Sterling, Ill. – One in 10 people in Illinois struggles with hunger every day, including one in eight children, according to Feeding America. When families are hungry, making healthier choices can be even more difficult. A new project in Whiteside County, focused on healthy food access, was recently allocated funds through University of Illinois Supplemental Nutrition Assistance Program Education (SNAP-Ed).

The Health Equity Achieved Together Project is a multi-disciplinary project with Illinois SNAP-Ed and other programs within University of Illinois Extension. Programs will develop and implement innovative strategies to improve health outcomes and reduce community barriers to healthier lifestyles. Working with others across Extension enables the HEAT Project to leverage their expertise and networks across Illinois, thereby maximizing the positive impact on the health of Illinois families. 

Whiteside Wellness Wheels will improve the nutritional quality and delivery system of United Way of Whiteside County’s summer meal program. This program is entirely run by volunteers and funded by donations. In addition, the project will implement a healthy foods access committee consisting of Extension staff, United Way, Sauk Valley Foodbank, and other key community partners. 

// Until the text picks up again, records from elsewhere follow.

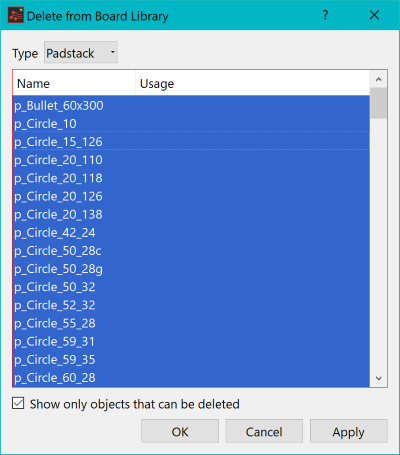400x455 pixels.
Task: Select p_Circle_59_35 in the list
Action: tap(191, 360)
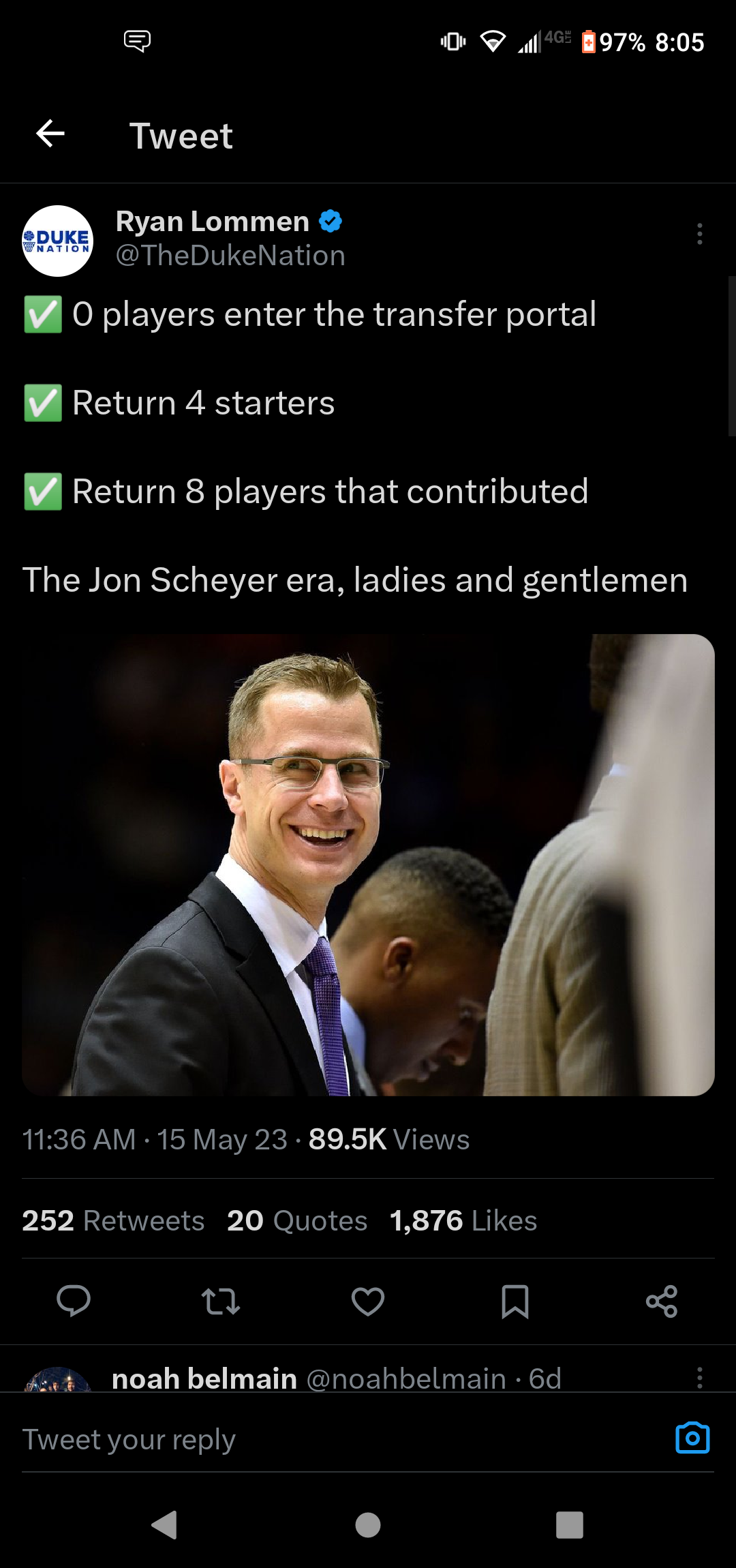Tap the blue verified badge
736x1568 pixels.
point(331,222)
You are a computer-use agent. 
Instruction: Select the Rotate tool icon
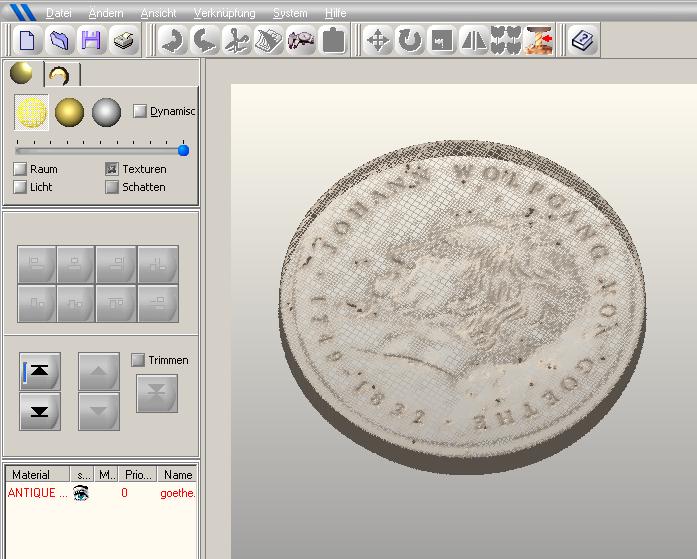[x=410, y=41]
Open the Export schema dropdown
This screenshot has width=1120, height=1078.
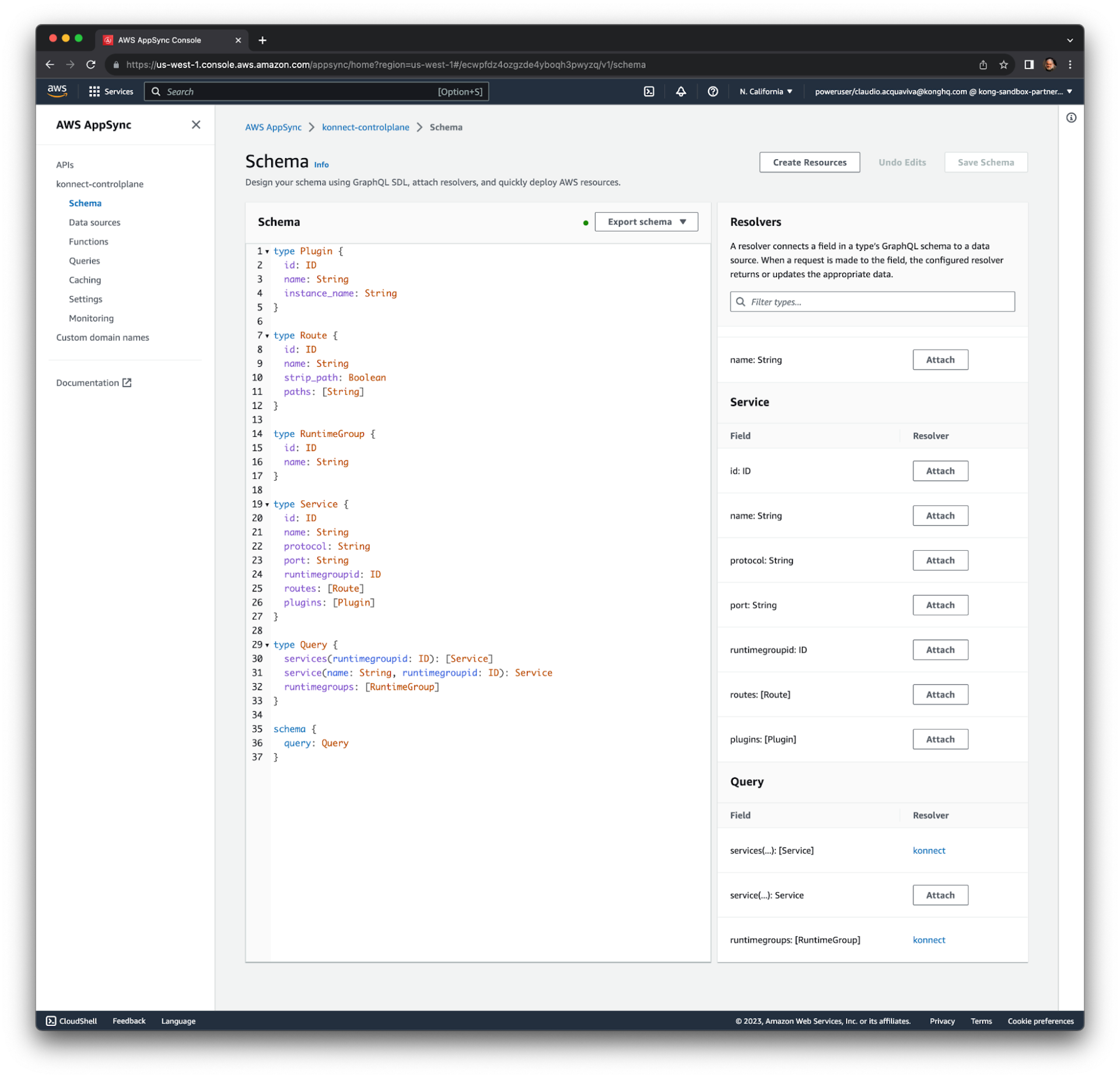tap(646, 222)
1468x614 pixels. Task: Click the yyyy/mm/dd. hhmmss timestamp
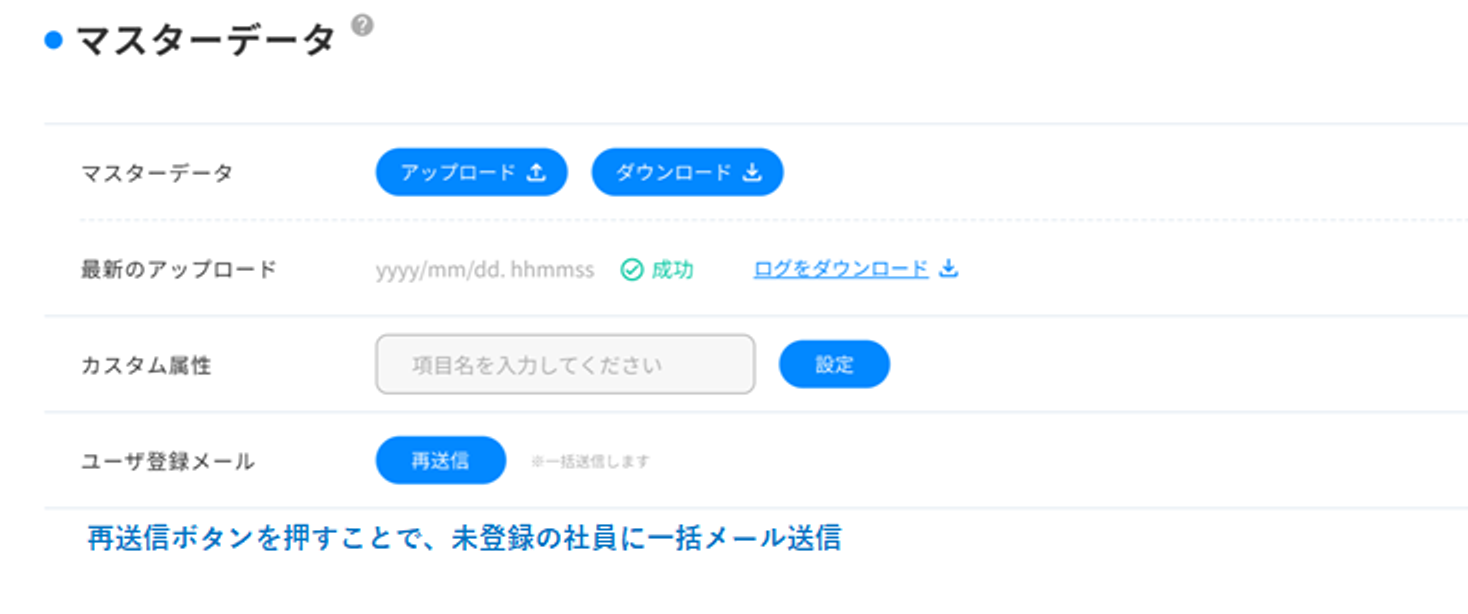[x=485, y=270]
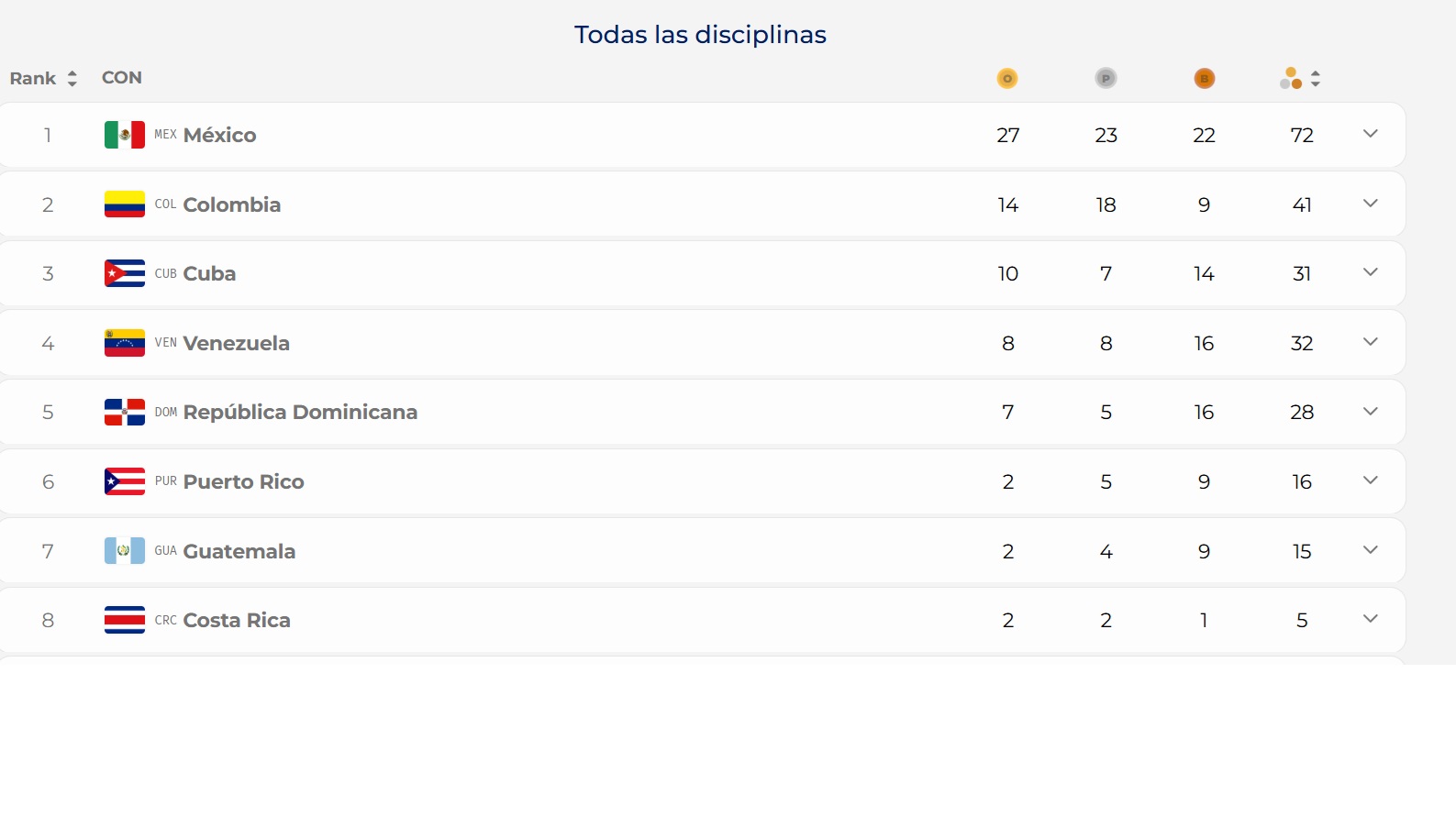Click the gold medal column icon
The height and width of the screenshot is (828, 1456).
pyautogui.click(x=1007, y=79)
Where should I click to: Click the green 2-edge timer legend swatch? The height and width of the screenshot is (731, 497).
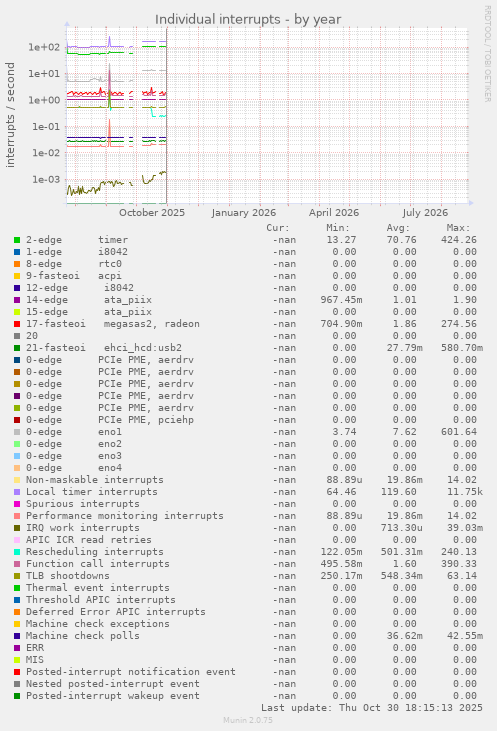tap(17, 240)
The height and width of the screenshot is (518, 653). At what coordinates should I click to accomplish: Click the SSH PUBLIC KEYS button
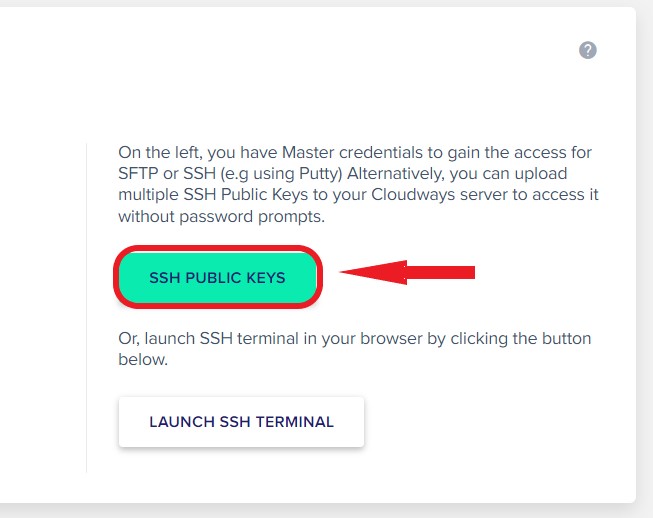click(218, 277)
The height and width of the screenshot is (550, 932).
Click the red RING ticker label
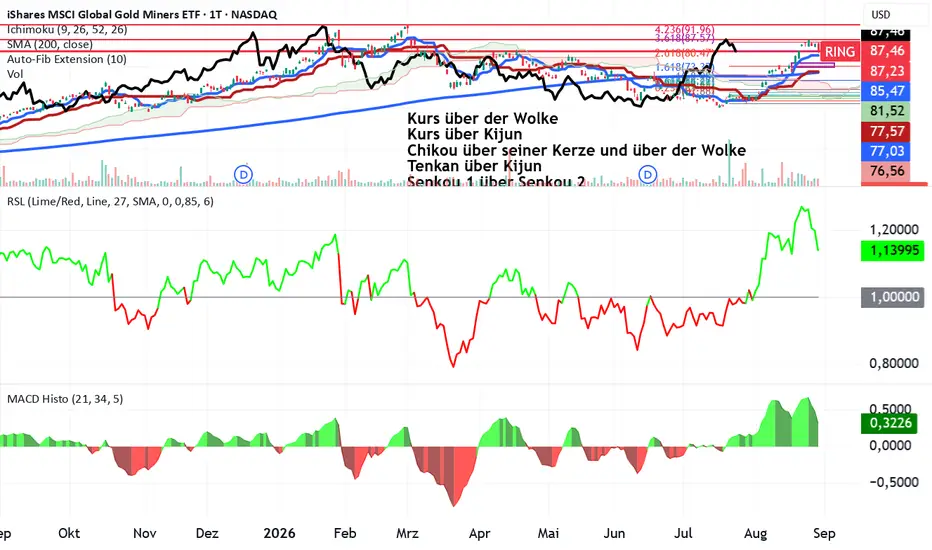click(839, 52)
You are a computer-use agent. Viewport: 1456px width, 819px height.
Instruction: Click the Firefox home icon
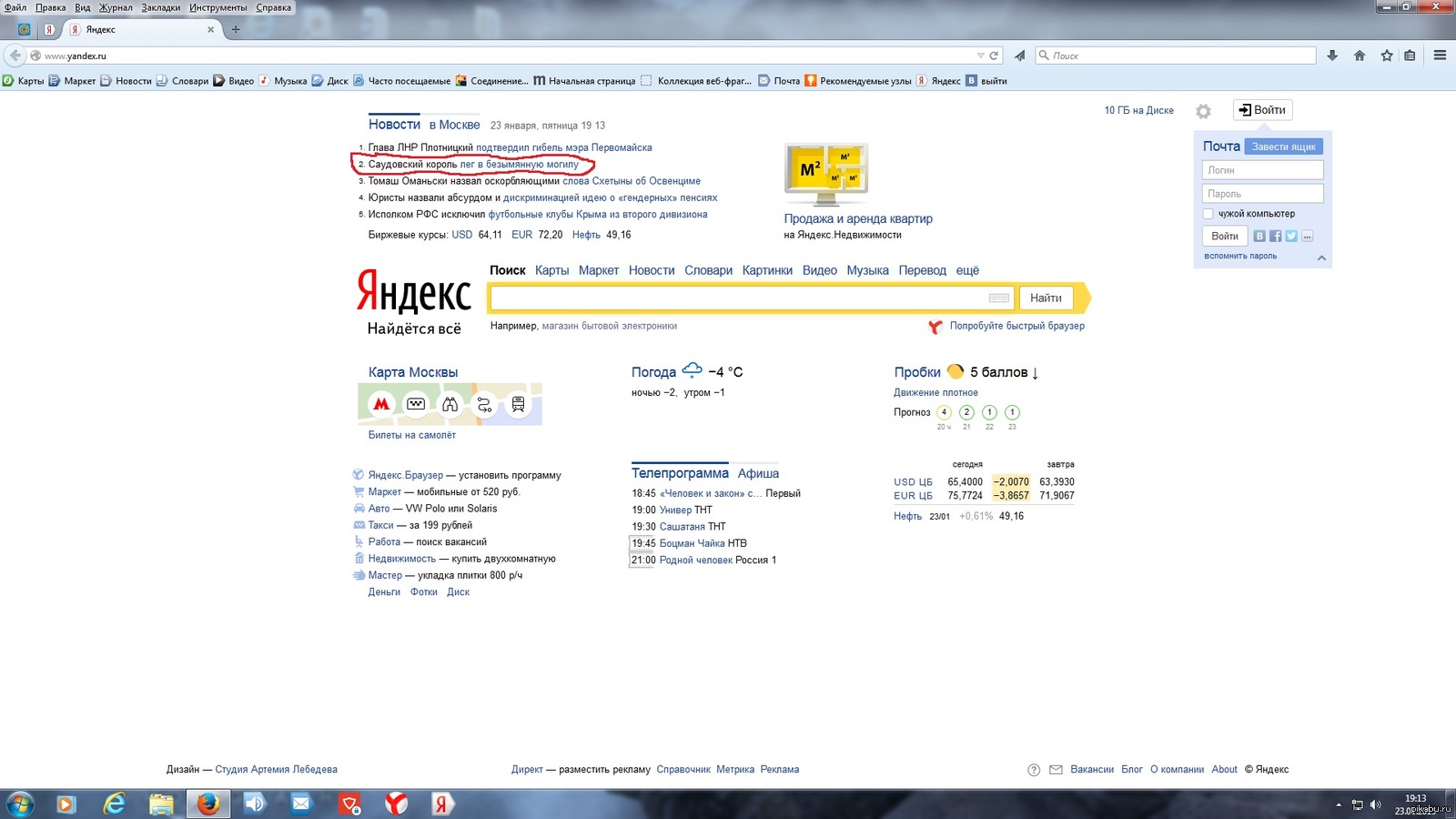coord(1360,56)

“Our HEAT Project is a distinct opportunity to build collaboration in our community to ultimately improve and increase healthy food availability for those who need it most,” says Veronica Skaradzinski, Extension SNAP-Ed educator.

In addition, HEAT Project awardees will engage with local stakeholders and community members as they design and implement their initiatives. Projects will also plan sustainability and inclusion strategies to ensure that the projects have long-lasting community impact.